**What needs to be done:** What follows is a set of records; give them all back exactly.

**Dataset excerpts:**
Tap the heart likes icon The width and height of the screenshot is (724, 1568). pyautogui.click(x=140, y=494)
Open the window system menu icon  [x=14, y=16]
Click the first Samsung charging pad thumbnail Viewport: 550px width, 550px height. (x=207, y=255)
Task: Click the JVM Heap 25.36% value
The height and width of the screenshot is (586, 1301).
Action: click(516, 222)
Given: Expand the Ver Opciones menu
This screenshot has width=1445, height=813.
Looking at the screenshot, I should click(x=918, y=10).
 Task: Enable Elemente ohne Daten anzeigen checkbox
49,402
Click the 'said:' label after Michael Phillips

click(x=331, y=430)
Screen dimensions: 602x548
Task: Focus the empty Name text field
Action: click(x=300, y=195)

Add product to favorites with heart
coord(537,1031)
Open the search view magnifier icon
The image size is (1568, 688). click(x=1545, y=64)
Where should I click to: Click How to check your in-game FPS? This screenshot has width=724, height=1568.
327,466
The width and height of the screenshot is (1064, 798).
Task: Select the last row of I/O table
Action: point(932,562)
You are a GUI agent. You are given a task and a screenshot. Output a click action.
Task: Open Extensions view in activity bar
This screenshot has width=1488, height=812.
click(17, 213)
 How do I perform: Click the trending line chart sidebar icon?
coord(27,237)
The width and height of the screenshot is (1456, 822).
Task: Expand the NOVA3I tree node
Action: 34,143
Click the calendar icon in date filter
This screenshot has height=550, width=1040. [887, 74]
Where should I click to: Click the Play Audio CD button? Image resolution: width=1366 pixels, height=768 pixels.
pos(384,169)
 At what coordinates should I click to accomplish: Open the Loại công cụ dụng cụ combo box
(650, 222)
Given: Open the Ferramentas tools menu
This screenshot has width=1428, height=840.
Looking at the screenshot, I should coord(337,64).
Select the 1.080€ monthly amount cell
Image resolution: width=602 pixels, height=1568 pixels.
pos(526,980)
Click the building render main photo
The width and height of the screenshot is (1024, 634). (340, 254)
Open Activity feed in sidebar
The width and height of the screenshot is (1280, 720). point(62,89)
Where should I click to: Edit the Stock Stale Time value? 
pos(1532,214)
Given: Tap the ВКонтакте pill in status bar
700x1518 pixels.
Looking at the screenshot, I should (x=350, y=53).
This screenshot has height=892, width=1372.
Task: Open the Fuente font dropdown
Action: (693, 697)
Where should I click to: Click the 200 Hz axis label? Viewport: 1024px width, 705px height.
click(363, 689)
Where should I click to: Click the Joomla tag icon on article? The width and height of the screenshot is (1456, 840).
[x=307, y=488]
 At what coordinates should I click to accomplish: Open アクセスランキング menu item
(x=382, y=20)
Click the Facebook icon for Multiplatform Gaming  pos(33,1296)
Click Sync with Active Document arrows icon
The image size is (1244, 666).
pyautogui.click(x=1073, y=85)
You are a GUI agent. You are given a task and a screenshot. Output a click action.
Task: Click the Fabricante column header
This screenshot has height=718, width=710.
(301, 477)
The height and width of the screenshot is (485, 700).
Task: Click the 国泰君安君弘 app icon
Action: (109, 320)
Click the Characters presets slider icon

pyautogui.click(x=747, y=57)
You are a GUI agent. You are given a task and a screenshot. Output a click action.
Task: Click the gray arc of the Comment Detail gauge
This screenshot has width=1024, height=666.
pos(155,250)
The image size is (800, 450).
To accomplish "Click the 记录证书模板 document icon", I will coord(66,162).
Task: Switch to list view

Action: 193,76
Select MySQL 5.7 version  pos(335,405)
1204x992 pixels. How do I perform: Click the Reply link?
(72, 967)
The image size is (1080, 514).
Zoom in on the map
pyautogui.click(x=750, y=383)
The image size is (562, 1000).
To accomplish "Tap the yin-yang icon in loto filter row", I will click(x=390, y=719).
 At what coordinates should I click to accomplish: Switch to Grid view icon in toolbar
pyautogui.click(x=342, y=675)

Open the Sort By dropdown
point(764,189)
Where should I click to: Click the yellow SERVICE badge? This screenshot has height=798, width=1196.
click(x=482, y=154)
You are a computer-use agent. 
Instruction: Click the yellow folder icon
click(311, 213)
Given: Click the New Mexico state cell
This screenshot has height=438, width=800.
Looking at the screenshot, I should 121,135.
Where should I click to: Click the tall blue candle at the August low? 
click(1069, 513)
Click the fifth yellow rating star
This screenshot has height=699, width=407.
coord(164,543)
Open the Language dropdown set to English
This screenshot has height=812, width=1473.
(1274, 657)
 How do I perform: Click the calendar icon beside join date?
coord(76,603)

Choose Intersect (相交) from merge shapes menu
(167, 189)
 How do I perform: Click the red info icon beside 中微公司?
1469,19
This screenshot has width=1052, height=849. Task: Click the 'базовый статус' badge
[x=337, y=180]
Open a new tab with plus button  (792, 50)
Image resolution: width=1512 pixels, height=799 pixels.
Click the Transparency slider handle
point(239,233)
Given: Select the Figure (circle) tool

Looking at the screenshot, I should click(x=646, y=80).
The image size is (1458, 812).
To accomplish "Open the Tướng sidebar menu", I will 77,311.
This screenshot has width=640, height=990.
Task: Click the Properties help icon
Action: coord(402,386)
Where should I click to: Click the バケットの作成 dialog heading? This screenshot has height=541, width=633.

**Final answer:**
Tap the heart likes icon The width and height of the screenshot is (724, 1568). pyautogui.click(x=140, y=494)
Open the window system menu icon  [x=14, y=16]
Click the first Samsung charging pad thumbnail Viewport: 550px width, 550px height. (x=207, y=255)
Task: Click the JVM Heap 25.36% value
The height and width of the screenshot is (586, 1301).
Action: click(516, 222)
Given: Expand the Ver Opciones menu
This screenshot has width=1445, height=813.
Looking at the screenshot, I should click(x=918, y=10).
 Task: Enable Elemente ohne Daten anzeigen checkbox
49,402
Click the 'said:' label after Michael Phillips

click(x=331, y=430)
Screen dimensions: 602x548
Task: Focus the empty Name text field
Action: click(x=300, y=195)

Add product to favorites with heart
coord(537,1031)
Open the search view magnifier icon
The image size is (1568, 688). click(x=1545, y=64)
Where should I click to: Click How to check your in-game FPS? This screenshot has width=724, height=1568.
327,466
The width and height of the screenshot is (1064, 798).
Task: Select the last row of I/O table
Action: point(932,562)
You are a GUI agent. You are given a task and a screenshot. Output a click action.
Task: Open Extensions view in activity bar
This screenshot has width=1488, height=812.
click(17, 213)
 How do I perform: Click the trending line chart sidebar icon?
coord(27,237)
The width and height of the screenshot is (1456, 822).
Task: Expand the NOVA3I tree node
Action: 34,143
Click the calendar icon in date filter
This screenshot has height=550, width=1040. [887, 74]
Where should I click to: Click the Play Audio CD button? Image resolution: width=1366 pixels, height=768 pixels.
pos(384,169)
 At what coordinates should I click to accomplish: Open the Loại công cụ dụng cụ combo box
(650, 222)
Given: Open the Ferramentas tools menu
This screenshot has width=1428, height=840.
Looking at the screenshot, I should coord(337,64).
Select the 1.080€ monthly amount cell
Image resolution: width=602 pixels, height=1568 pixels.
pos(526,980)
Click the building render main photo
The width and height of the screenshot is (1024, 634). (340, 254)
Open Activity feed in sidebar
The width and height of the screenshot is (1280, 720). point(62,89)
Where should I click to: Edit the Stock Stale Time value? 
pos(1532,214)
Given: Tap the ВКонтакте pill in status bar
700x1518 pixels.
Looking at the screenshot, I should (x=350, y=53).
This screenshot has height=892, width=1372.
Task: Open the Fuente font dropdown
Action: (693, 697)
Where should I click to: Click the 200 Hz axis label? Viewport: 1024px width, 705px height.
click(363, 689)
Where should I click to: Click the Joomla tag icon on article? The width and height of the screenshot is (1456, 840).
[x=307, y=488]
 At what coordinates should I click to accomplish: Open アクセスランキング menu item
(x=382, y=20)
Click the Facebook icon for Multiplatform Gaming  pos(33,1296)
Click Sync with Active Document arrows icon
The image size is (1244, 666).
pyautogui.click(x=1073, y=85)
You are a GUI agent. You are given a task and a screenshot. Output a click action.
Task: Click the Fabricante column header
This screenshot has height=718, width=710.
(301, 477)
The height and width of the screenshot is (485, 700).
Task: Click the 国泰君安君弘 app icon
Action: (109, 320)
Click the Characters presets slider icon

pyautogui.click(x=747, y=57)
You are a GUI agent. You are given a task and a screenshot. Output a click action.
Task: Click the gray arc of the Comment Detail gauge
This screenshot has width=1024, height=666.
pos(155,250)
The image size is (800, 450).
To accomplish "Click the 记录证书模板 document icon", I will coord(66,162).
Task: Switch to list view

Action: 193,76
Select MySQL 5.7 version  pos(335,405)
1204x992 pixels. How do I perform: Click the Reply link?
(72, 967)
The image size is (1080, 514).
Zoom in on the map
pyautogui.click(x=750, y=383)
The image size is (562, 1000).
To accomplish "Tap the yin-yang icon in loto filter row", I will click(x=390, y=719).
 At what coordinates should I click to accomplish: Switch to Grid view icon in toolbar
pyautogui.click(x=342, y=675)

Open the Sort By dropdown
point(764,189)
Where should I click to: Click the yellow SERVICE badge? This screenshot has height=798, width=1196.
click(x=482, y=154)
You are a computer-use agent. 
Instruction: Click the yellow folder icon
click(311, 213)
Given: Click the New Mexico state cell
This screenshot has height=438, width=800.
Looking at the screenshot, I should 121,135.
Where should I click to: Click the tall blue candle at the August low? 
click(1069, 513)
Click the fifth yellow rating star
This screenshot has height=699, width=407.
coord(164,543)
Open the Language dropdown set to English
This screenshot has height=812, width=1473.
(1274, 657)
 How do I perform: Click the calendar icon beside join date?
coord(76,603)

Choose Intersect (相交) from merge shapes menu
(167, 189)
 How do I perform: Click the red info icon beside 中微公司?
1469,19
This screenshot has width=1052, height=849. Task: Click the 'базовый статус' badge
[x=337, y=180]
Open a new tab with plus button  (792, 50)
Image resolution: width=1512 pixels, height=799 pixels.
Click the Transparency slider handle
point(239,233)
Given: Select the Figure (circle) tool

Looking at the screenshot, I should click(x=646, y=80).
The image size is (1458, 812).
To accomplish "Open the Tướng sidebar menu", I will 77,311.
This screenshot has width=640, height=990.
Task: Click the Properties help icon
Action: coord(402,386)
Where should I click to: Click the バケットの作成 dialog heading? This screenshot has height=541, width=633.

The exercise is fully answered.